Bank of Ireland PLC (IRE) said Tuesday that net profit slumped due to restructuring and impairment charges, the crash in the property market, and also announced the retirement of its governor.

The bank sees loan impairments rising to EUR6 billion from EUR4.5 billion in the three-years to March 2011, citing a change in the economic forecasts in Ireland where 50% of the credit risk on the bank's lending portfolio is based.

In Ireland, the impairment charge rose to 129 basis points versus 28 basis points last year. Of the increase in the charge to EUR708 million from EUR129 million, 10% relates to residential mortgages, 12% is consumer lending and 78% relates to property and construction.
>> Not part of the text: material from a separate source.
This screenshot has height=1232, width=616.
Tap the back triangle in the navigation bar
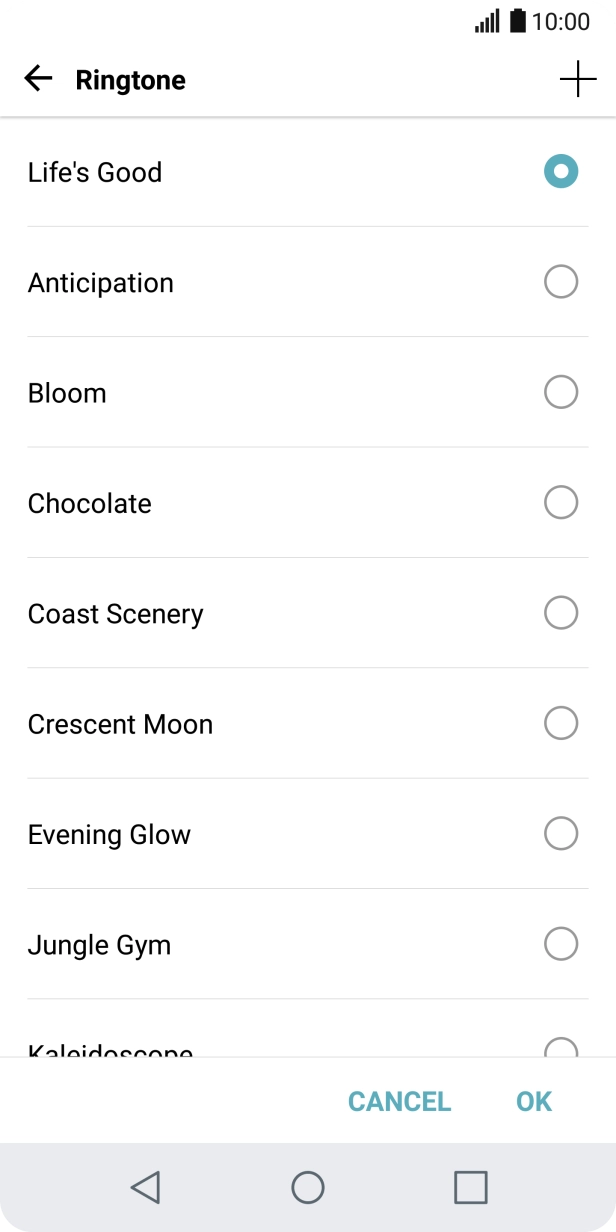point(145,1188)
The new Group Chief Executive Richie Boucher said that the bank faces "another difficult financial year" in the 12 months to March 31, 2010.
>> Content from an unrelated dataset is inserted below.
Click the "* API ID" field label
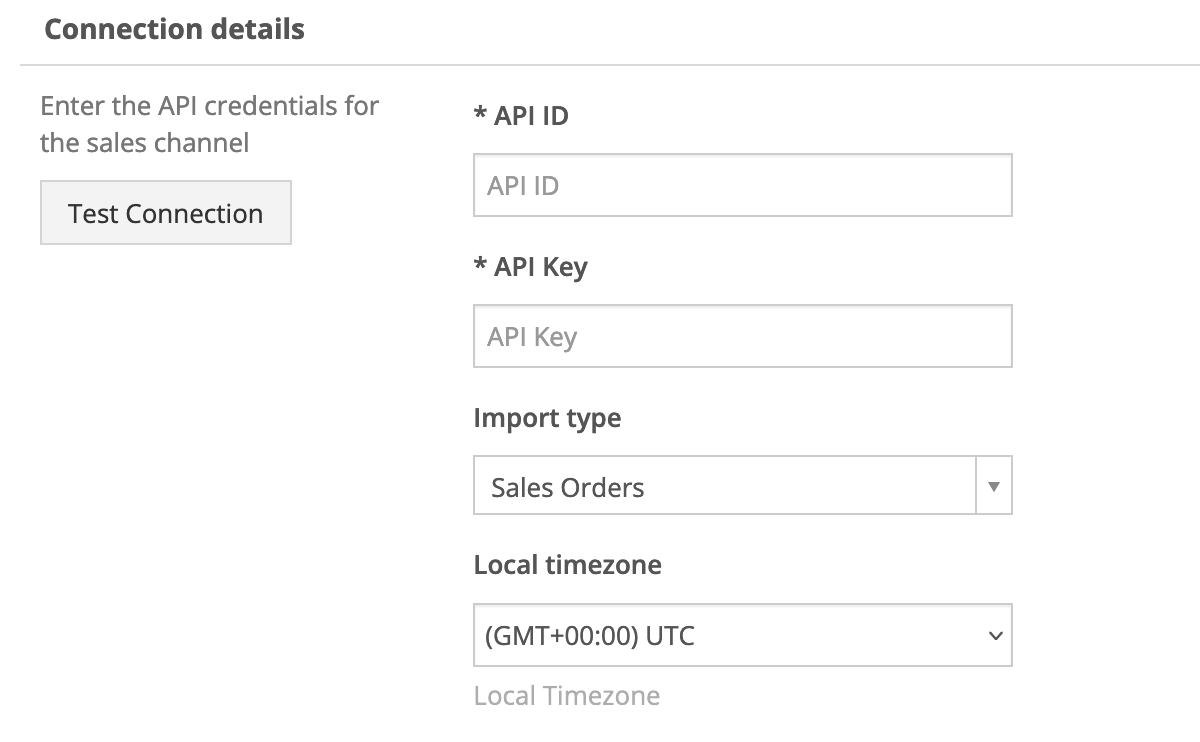 (531, 116)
The bank posted a net profit of EUR59 million in the 12 months to March 31, 2009, down from a net profit of EUR1.68 billion a year earlier, while operating income fell 5% to EUR3.9 billion and underlying earnings-per-share fell 80% to 30.2 cents versus EPS of 150.3 cents last year.

It posted a pretax loss of EUR7 million versus a profit of EUR1.93 billion after several costs, including EUR304 million in impairment of goodwill and other intangible assets and EUR83 million in restructuring charges.
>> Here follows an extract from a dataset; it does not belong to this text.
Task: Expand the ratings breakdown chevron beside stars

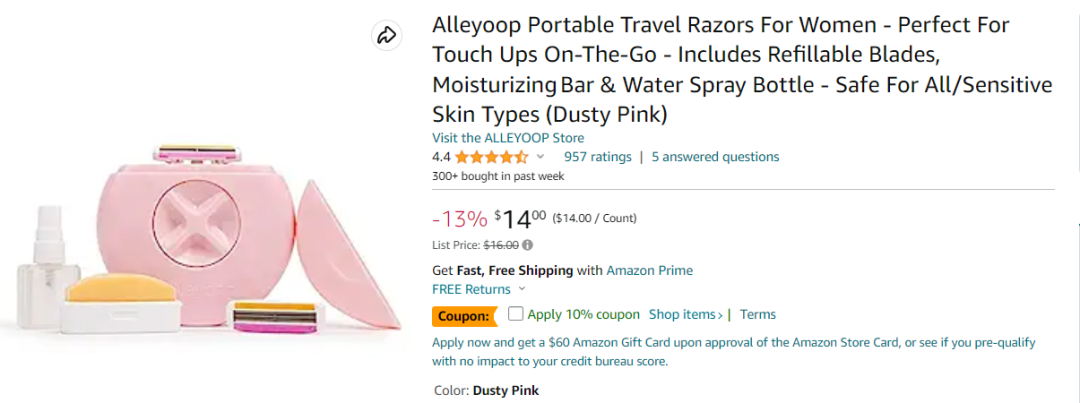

Before these charges, pretax profit fell 81% to EUR332 million from EUR1.79 billion last year.

In a move that was widely expected, the bank's Governor Richard Burrows announced his retirement from the Annual General Court in July 2009. "Accountability for these losses must be taken at the top," Burrows said in a statement.

Shares closed Monday up 6.7% at EUR1.08 on the Irish Stock Exchange. Analysts remain concerned over its loan losses. At that price it's capitalized at EUR1.1 billion. It has plummeted from EUR8.69 this time last year.